The deaths brought to 183 the number of U.S. soldiers killed since May 1, when President Bush declared that major combat had ended in Iraq.

November has been one of the bloodiest months since the guerrilla campaign began — for U.S. soldiers, allied multinational troops, Iraqi security forces and civilians.

The attack in Mosul came a day after suicide bombers detonated cars packed with explosives outside Baqouba's police headquarters and a police station in the nearby town of Bani Sad. U.S. officials said 17 Iraqis were killed in the bombings, most of them police officers. The Iraqi police are seen by the U.S. administration as key to restoring stability.

While the attacks have remained most intense in towns such as Baqouba in the Sunni Triangle, a region that long served as a pillar of Saddam Hussein's rule, attacks have mounted elsewhere against Iraqis cooperating with U.S. officials.

Kimmitt said the Iraqi police chief in Latifiyah, about 20 miles south of Baghdad, and two officers were killed yesterday when the car in which they were riding was attacked by small-arms fire. Saturday, in Mosul, assailants shot and killed an Iraqi police colonel, Abdul-Salam Qanbar, who was in charge of a force protecting oil installations.

Despite the surge in both the scope and ferocity of the attacks, Kimmitt dismissed any threat posed by the guerrillas, whom he described as occasionally clever but overall "a pretty poor group of insurgents.

"We have nothing at this point that causes us to be concerned," he said. "This is not an enemy that can defeat us militarily."

The daylight attack in Mosul was the latest sign of unrest in the predominantly Sunni Muslim city that had remained relatively quiet after the U.S.-led invasion toppled Saddam's government in April.

The killing of the two soldiers comes eight days after two Black Hawk helicopters crashed in a residential Mosul neighborhood — apparently while under enemy fire — costing the lives of 17 U.S. troops.

Even before the latest deaths, a sharp rise in attacks had rocked this city of 1.7 million and forced U.S. troops back onto a war footing after months of focusing on economic and political development.

In Mosul, troops in the past week have raided suspected opposition hide-outs, conducted hundreds of house-to-house searches and dispatched U.S.-trained Iraqi troops into 10 mosques — once a taboo. The raids have yielded numerous arms caches and resulted in the detention of more than 100 men suspected in anti-U.S. activities.

Among those detained, the United States says, are two suspected al-Qaida operatives, both Iraqi citizens; an insurgent who sought to send a woman with a bomb to a police station; and a veteran criminal implicated in a plot to assassinate Col. Joe Anderson at his base near downtown.

"They (Iraqis) don't understand being nice," said Anderson, who oversees the military zone that includes Mosul and environs and doesn't hide his irritation after months dedicated to restoring the city.

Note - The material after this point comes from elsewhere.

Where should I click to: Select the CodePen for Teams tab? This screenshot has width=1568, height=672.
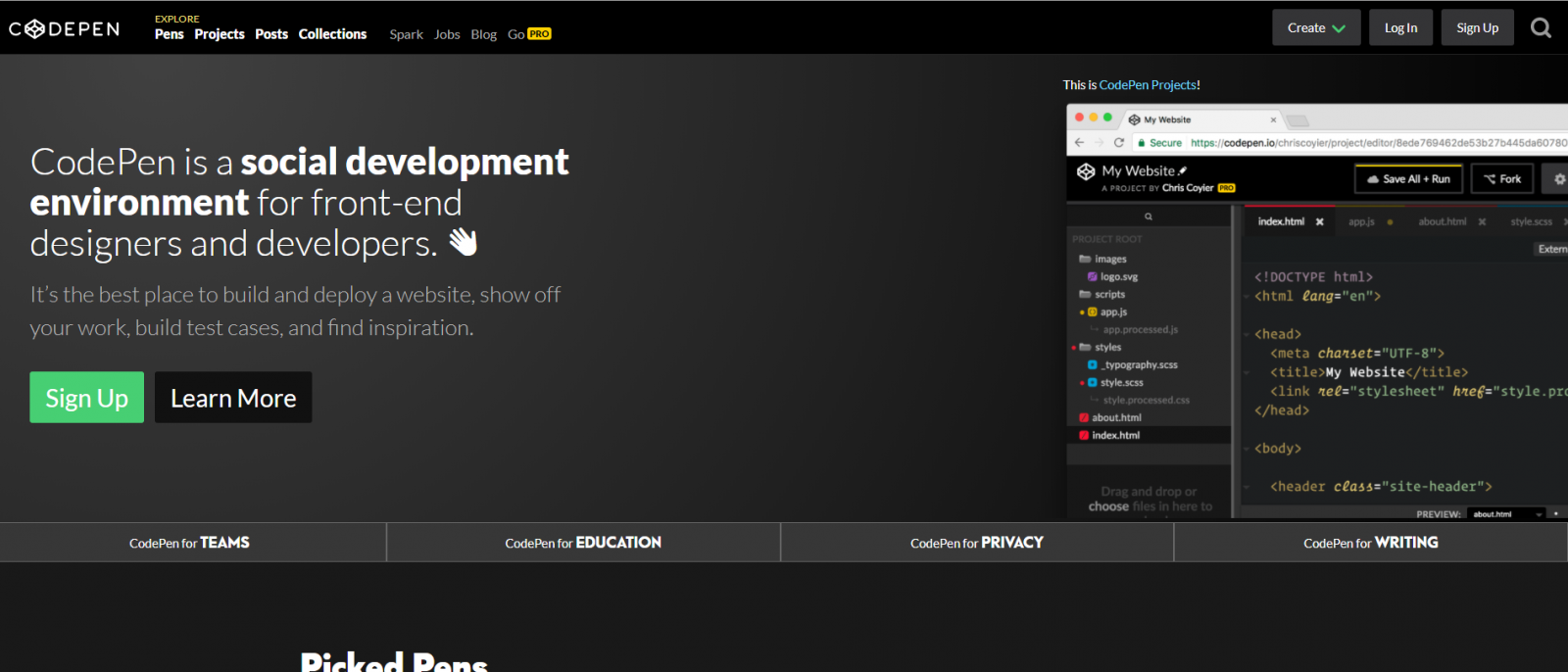tap(190, 543)
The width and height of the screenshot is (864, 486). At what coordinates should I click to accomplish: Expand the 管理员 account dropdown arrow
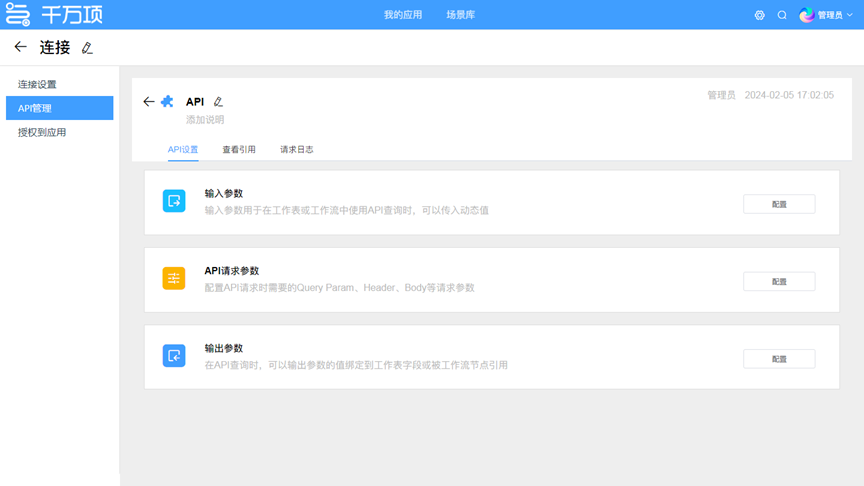click(850, 15)
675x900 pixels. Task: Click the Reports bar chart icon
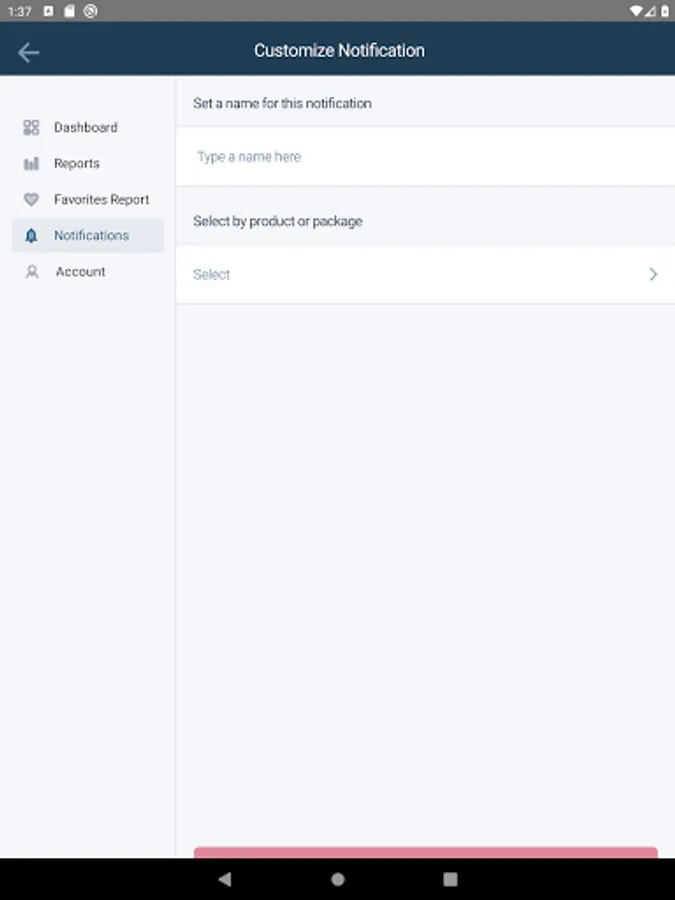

"We spent so long here working with kid gloves, but the average Iraqi guy will tell you, 'The only thing people respect here is violence. ... They only understand being shot at, being killed. That's the culture.' ... Nice guys do finish last here."

While Mosul had been a notorious stronghold of the former Baath regime, U.S. troops stationed here had been able to spend much of their time refurbishing schools and factories, jump-starting civic life and handing out Beanie Babies and soccer balls.

The Army pumped more than $30 million in seized ex-regime funds into hundreds of redevelopment projects, from road and sewer repairs to school renovations and restoration of the power grid.

U.S. forces also helped set up a new police force, fire department and city council, overseeing a caucus process that saw the election of an Arab mayor and council representing Kurds, Christians and other minority groups — widely hailed as the first stab at representative government in post-invasion Iraq.

Compiled from The Washington Post, Los Angeles Times and The Associated Press.

Information in this article, originally published November 24, was corrected November 26. A previous version of this story about two soldiers being killed in their vehicle in Mosul, Iraq, referred to the deaths of "Marines" who were drug through the streets of Mogadishu, Somalia, in 1993. The Somalia victims were Army soldiers, not Marines.